Le opere in mostra invadono lo spazi e lo fanno proprio. Il pavimento in cemento smaltato appare come un mare da cui emergono elementi arrotondati e soffici anche nella loro contingenza marmorea. I nuovi animali domestici di celluloide sono sottoposti a un solo dogma: devono essere ergonomici, devo avere un atteggiamento friendly.

Le tinte tenui annullano ogni aggressività, fondono le opere e l’ambiente in un unico grande luogo dove tutti i cinque sensi si fanno tattili; la vista è setosa e l’udito, attivato da una componente audio proveniente da secondo livello della sede espositiva, avvolgente e morbido.
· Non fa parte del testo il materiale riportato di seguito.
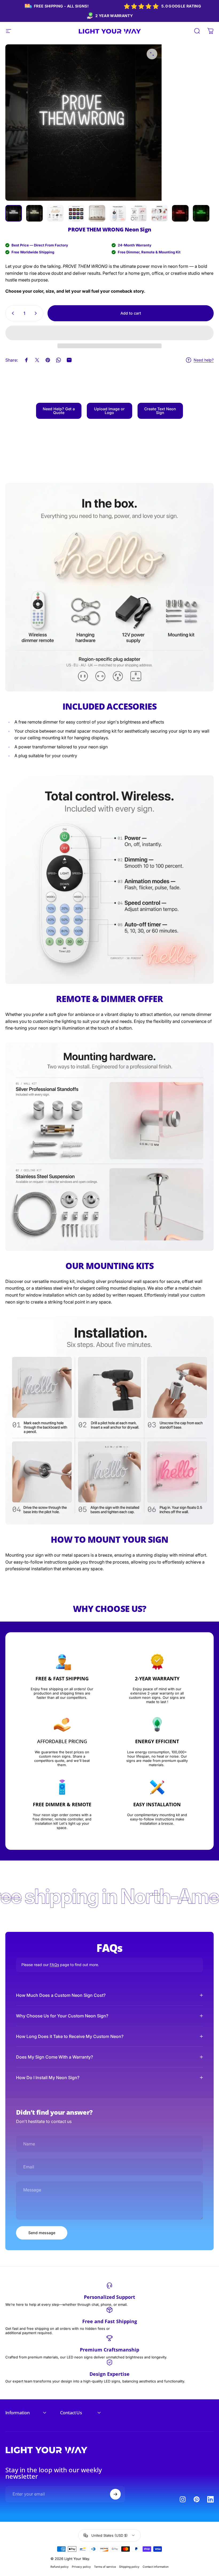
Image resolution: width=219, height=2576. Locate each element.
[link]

Un senso di pace invade il fruitore, si trova a suo agio e al sicuro in un luogo pensato per il suo benessere, per farlo sentire accolto e coccolato. Nelle opere dell’artista spagnolo è ben evidente una precisa visione del mondo che si fa profetica in un oggi carico di grandi tensioni sociali. Nato nel 1982, sviluppa tutte quelle poetiche della sensibilità e del corpo indagate nei decenni precedenti giungendo a una sintesi che si allontana da ogni tipo di sensazionalismo, a un fare morbido e inclusivo che ricorda da vicino la declinazione asiatica di certe pratiche Post Human.

Mit Borrás

Love Drone – Installation view, Dimora Artica, Milano, 2018 – Courtesy Dimora Artica, ph Michele Fanucci

In lui Occidente e Oriente di fondono, in opere come Love Drone. Ergonomic Form materie diverse convivono in maniera armoniosa e presentano consistenze inaspettate e dialoghi convincenti dove la plastica si fa biologica e l’elemento litico si fa leggero e quasi gommoso. In altre realizzazioni come Orthopedics un massaggiatore per spalle, poggiato su un morbido cuscino, propone, con le sue forme ambigue da sex toy, un erotismo senza eros, non volgare ma diluito in un vuoto carico di pace. Venus Vapor connette e conclude l’esperienza estetica prodotta dalla mostra. Composta da una sola traccia audio, l’opera rende reale il termine “vapor” presente nel titoli. Le casse audio non aggrediscono i timpani, non ci muovo alla danza ma, come il celebre umidificatore sbuffante, nostro primo amico tecnologico durante l’infanzia, diffondono un penetrante aroma sonoro la cui percezione diviene via via sempre più incosciente.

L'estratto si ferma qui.